Lake Superior is the largest lake in the world by surface area and provides essential resources to the surrounding cities. Yet there are a number of gaps in knowledge regarding its physical and biogeochemical properties. Here I use a ROMS-based numerical model of Lake Superior in an attempt to fill some of those gaps.

Air-Sea Gas Exchange in High Winds

Christopher Zappa, Lamont Associate Research Professor, Lamont-Doherty Earth Observatory, Columbia University

Poor understanding of the complex physical controls of air-sea exchanges under high winds, in particular with respect to uptake and release of greenhouse gases, remains one of the major uncertainties in biogeochemical models and climate predictions. Adequate characterization of gas transfer across the air-sea interface is not only essential to quantify local and global sinks and sources of CO2 but also to budget many other trace gases that influence Earth’s radiation.

At high wind speed, breaking waves become a key factor to take into account when estimating gas fluxes. Breaking results in additional upper ocean turbulence and generation of bubble clouds.

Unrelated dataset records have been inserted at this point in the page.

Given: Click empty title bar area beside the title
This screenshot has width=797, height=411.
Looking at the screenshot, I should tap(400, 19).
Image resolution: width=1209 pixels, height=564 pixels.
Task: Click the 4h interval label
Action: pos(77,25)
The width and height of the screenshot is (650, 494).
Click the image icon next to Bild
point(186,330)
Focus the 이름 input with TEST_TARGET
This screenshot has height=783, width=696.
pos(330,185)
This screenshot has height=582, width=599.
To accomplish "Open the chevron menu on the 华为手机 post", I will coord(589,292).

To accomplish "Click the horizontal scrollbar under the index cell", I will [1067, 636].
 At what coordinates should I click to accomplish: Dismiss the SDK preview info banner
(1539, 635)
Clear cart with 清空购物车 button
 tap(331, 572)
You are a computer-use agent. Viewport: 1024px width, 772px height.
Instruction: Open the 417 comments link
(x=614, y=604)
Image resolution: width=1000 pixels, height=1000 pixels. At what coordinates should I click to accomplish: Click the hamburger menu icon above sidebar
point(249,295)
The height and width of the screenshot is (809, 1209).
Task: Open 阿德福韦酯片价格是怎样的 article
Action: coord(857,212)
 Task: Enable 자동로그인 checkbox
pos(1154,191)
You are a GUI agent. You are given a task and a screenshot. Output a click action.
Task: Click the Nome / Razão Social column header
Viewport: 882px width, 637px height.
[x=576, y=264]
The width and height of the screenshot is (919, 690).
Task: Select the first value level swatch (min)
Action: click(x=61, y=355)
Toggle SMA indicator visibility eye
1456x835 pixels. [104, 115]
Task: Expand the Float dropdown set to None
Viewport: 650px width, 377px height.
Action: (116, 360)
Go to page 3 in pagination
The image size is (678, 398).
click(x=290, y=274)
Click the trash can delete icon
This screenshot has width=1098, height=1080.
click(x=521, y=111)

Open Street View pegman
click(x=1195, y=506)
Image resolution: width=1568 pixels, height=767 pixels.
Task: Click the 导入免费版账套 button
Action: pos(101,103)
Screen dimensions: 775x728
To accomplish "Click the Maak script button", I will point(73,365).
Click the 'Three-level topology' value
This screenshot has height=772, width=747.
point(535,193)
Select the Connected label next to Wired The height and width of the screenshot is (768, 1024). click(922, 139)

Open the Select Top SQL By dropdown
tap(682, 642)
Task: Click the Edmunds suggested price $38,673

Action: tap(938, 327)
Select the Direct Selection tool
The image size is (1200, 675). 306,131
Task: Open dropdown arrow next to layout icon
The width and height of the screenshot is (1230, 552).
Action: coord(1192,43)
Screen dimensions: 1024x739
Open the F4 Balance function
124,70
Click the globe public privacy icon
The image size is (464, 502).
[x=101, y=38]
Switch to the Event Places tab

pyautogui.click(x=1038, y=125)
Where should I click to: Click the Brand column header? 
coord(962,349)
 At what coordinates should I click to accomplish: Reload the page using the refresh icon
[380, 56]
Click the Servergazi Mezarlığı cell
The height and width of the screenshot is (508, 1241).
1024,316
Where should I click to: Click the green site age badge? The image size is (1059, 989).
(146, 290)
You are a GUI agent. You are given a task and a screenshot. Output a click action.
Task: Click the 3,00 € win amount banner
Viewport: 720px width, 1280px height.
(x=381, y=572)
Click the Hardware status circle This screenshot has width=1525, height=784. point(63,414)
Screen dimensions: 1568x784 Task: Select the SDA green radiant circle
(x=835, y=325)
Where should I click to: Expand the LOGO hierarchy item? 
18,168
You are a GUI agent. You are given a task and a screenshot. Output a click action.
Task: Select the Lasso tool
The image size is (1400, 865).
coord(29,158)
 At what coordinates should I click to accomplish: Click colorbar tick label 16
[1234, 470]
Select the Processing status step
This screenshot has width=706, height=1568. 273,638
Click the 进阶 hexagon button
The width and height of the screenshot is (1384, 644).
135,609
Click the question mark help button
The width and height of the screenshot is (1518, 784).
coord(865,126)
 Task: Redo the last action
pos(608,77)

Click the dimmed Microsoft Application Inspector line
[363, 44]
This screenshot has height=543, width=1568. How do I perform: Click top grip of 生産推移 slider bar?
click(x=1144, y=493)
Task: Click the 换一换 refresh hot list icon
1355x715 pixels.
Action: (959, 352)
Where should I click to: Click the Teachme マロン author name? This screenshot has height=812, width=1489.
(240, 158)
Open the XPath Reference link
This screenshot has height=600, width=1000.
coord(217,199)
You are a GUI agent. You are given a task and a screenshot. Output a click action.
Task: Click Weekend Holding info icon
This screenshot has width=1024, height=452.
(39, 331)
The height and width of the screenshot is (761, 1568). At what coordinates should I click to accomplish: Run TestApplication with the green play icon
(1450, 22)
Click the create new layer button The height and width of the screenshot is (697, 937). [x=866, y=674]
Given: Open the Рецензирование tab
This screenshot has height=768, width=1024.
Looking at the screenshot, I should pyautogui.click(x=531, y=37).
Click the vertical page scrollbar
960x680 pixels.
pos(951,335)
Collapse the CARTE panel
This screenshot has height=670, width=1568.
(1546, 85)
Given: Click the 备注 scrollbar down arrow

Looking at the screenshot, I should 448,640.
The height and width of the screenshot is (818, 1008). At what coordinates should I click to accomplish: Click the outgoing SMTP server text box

Efforts have been made towards including the effect of bubble mediate transfer to reduce the uncertainties around gas transfer velocity K estimates at high wind speed. These parameterizations model the transfer velocity due to breaking as a function of fractional whitecap coverage (W) or windsea Reynolds numbers.

Limitations in these gas transfer models arise from the large scatter in W parameterizations that is not yet fully understood. Recent work has focused on linking W variability to wave field statistics in addition to wind speed. Other limitations arise from the lack of observations at high wind speed. While gas transfer coefficients and W have regularly been obtained under winds of up to ~15 m s-1, few gas transfer measurements at wind speeds of 15 to 30 m s-1 exist, and almost none with coincident wave physics observations.

The High Wind Gas exchange Study (HiWinGS) offers a diverse data set that presents the unique opportunity to gain new insights on the poorly understood aspects of air-sea interaction under high winds.  The HiWinGS cruise took place in the North Atlantic during October and November 2013. Wind speeds exceeded 15 m s-1 25% of the time amounting to a total of 189 hours of wind speeds above 15 m s-1 of which 48 hours wind speeds greater than 20 m s-1.  On October 25th, wind speeds exceeded 25 m s-1 with gusts of 35 m s-1 during the St Jude storm. Continuous measurements of turbulent fluxes of heat, momentum and gas were taken from the bow of the R/V Knorr. Visible imagery was acquired from the port and starboard side of the flying bridge during daylight hours at 20Hz and directional wave spectra were obtained when on station from a wave rider buoy. Additional wave field statistics were computed from a laser altimeter as well as from a Wavewatch III hindcast.

Taking advantage of the range of physical forcing and variable wave conditions sampled during HiWinGS we investigate how W and K vary with sea state, contrasting pure windseas to swell dominated periods. We distinguish between wind seas and swell based on a separation algorithm applied to directional wave spectra as described in [Hanson and Philips, 2001]. For mixed sea, system alignment is considered when interpreting results.  

The role of bubble-mediated transfer depends on gas solubility. The four gases (CO2, DMS, acetone, and methanol) sampled during HiWinGS ranged from being mostly waterside controlled to almost entirely airside controlled. While bubble-mediated transfer appears to be small for moderately soluble gases like DMS, the importance of wave breaking turbulence transport has yet to be determined for all gases regardless of their solubility. This will be done by correlating measured gas transfer velocities to estimates of active whitecap fraction (WA) and turbulent kinetic energy dissipation rate (ε). WA and ε are estimated from moments of the breaking crest length distribution derived from the imagery, focusing on young seas, when it is likely that large-scale breaking waves (i.e., whitecapping) will dominate the TKE dissipation rate.